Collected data
┌────────

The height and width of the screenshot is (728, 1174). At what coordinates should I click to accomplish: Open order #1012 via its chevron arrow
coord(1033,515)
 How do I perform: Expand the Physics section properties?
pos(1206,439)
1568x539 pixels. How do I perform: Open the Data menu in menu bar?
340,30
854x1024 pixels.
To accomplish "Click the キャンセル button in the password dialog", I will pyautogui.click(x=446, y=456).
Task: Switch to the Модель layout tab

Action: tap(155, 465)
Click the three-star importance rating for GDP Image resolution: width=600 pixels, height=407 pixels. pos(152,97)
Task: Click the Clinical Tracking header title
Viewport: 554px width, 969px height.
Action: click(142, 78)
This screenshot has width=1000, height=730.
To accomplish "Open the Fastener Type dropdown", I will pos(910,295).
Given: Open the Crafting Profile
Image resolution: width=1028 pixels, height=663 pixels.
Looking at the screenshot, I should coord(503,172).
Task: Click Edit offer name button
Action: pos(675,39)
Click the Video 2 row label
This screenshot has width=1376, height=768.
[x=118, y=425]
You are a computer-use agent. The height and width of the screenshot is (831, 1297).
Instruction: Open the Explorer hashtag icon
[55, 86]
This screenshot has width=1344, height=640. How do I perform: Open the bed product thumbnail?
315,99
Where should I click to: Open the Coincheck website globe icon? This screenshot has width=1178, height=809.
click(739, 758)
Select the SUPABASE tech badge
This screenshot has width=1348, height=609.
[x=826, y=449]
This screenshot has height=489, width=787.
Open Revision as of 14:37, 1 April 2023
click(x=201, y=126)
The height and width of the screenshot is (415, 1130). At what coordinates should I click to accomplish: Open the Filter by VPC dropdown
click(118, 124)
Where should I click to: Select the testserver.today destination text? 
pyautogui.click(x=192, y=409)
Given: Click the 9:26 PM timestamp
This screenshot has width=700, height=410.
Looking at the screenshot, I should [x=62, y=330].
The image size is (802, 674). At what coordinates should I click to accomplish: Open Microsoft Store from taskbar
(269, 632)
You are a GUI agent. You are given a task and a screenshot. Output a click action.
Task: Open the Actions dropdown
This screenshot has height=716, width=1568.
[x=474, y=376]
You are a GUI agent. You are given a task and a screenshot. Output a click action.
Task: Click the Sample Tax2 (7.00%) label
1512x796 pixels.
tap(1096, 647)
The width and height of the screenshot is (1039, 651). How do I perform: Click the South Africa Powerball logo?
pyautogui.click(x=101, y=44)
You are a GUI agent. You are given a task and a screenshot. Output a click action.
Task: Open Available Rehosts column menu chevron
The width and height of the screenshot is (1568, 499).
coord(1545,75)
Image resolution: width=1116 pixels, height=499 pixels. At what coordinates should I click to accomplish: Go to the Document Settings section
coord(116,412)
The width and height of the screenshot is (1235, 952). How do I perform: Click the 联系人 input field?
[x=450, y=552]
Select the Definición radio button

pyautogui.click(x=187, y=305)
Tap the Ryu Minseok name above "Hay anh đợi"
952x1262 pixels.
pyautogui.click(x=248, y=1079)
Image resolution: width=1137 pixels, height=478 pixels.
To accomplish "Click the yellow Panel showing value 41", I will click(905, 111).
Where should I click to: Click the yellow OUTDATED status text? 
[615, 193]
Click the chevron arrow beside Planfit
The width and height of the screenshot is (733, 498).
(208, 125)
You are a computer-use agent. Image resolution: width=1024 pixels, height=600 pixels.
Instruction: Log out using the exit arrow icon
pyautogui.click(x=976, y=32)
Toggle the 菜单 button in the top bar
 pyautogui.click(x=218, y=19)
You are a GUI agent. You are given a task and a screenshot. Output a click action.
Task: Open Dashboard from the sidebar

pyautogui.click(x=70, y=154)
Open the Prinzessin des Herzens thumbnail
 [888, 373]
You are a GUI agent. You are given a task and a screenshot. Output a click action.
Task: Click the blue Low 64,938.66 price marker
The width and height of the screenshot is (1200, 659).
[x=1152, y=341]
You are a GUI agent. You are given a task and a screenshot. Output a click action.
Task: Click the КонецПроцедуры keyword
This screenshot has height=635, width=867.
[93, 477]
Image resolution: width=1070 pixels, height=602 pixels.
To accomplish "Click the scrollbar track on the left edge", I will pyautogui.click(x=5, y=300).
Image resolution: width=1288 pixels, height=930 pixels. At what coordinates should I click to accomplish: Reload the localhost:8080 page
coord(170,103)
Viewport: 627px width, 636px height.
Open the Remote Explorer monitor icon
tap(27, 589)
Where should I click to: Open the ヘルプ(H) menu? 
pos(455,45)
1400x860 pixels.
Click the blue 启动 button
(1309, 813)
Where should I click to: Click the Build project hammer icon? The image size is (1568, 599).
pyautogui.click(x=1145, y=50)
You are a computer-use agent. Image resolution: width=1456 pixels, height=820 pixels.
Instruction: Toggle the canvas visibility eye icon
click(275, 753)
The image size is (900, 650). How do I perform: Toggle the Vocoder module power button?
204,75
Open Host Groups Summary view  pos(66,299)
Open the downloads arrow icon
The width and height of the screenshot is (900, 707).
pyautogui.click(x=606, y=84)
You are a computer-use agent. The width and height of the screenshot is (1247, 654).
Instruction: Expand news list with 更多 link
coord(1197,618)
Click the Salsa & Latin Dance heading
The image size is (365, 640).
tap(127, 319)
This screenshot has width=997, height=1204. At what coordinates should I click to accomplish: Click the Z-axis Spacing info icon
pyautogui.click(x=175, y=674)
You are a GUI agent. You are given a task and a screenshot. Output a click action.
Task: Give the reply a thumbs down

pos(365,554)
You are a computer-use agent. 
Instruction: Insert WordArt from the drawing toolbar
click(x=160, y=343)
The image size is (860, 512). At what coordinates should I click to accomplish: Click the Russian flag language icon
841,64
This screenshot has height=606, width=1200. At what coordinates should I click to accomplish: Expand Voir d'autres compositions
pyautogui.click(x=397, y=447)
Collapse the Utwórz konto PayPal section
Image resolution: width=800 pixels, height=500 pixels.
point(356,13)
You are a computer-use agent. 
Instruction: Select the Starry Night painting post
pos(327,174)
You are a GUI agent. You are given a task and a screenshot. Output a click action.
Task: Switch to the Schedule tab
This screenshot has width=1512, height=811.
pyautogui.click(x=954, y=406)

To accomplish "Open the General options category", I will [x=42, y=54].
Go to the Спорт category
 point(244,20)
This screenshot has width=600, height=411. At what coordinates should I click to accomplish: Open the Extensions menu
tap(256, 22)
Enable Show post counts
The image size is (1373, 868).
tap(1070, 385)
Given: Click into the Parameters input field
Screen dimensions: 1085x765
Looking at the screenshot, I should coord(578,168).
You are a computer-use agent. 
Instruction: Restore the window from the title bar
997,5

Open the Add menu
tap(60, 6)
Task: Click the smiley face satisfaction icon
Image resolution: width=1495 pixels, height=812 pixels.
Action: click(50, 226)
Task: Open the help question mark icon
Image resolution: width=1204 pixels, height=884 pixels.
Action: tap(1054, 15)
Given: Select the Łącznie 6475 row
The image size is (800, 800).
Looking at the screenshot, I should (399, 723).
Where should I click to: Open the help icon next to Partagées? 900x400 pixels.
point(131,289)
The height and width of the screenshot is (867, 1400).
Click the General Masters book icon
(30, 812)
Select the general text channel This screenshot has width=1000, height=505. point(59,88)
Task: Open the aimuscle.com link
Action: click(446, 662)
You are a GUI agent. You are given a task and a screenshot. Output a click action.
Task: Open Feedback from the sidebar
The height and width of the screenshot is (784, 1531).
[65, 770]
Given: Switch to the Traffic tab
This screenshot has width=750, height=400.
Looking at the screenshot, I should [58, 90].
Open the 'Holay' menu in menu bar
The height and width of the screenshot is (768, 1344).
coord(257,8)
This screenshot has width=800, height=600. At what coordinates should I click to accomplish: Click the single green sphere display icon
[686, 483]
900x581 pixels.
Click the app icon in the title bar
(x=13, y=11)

└────────

Task objective:
Your task is to restate, word for word, only those lines above that fall between the line holding "The width and height of the screenshot is (1568, 499)." and the line holding "Task: Click the blue", inclusive.

Exercise output:
The width and height of the screenshot is (1568, 499).
coord(1545,75)
Image resolution: width=1116 pixels, height=499 pixels. At what coordinates should I click to accomplish: Go to the Document Settings section
coord(116,412)
The width and height of the screenshot is (1235, 952). How do I perform: Click the 联系人 input field?
[x=450, y=552]
Select the Definición radio button

pyautogui.click(x=187, y=305)
Tap the Ryu Minseok name above "Hay anh đợi"
952x1262 pixels.
pyautogui.click(x=248, y=1079)
Image resolution: width=1137 pixels, height=478 pixels.
To accomplish "Click the yellow Panel showing value 41", I will click(905, 111).
Where should I click to: Click the yellow OUTDATED status text? 
[615, 193]
Click the chevron arrow beside Planfit
The width and height of the screenshot is (733, 498).
(208, 125)
You are a computer-use agent. Image resolution: width=1024 pixels, height=600 pixels.
Instruction: Log out using the exit arrow icon
pyautogui.click(x=976, y=32)
Toggle the 菜单 button in the top bar
 pyautogui.click(x=218, y=19)
You are a GUI agent. You are given a task and a screenshot. Output a click action.
Task: Open Dashboard from the sidebar

pyautogui.click(x=70, y=154)
Open the Prinzessin des Herzens thumbnail
 [888, 373]
You are a GUI agent. You are given a task and a screenshot. Output a click action.
Task: Click the blue Low 64,938.66 price marker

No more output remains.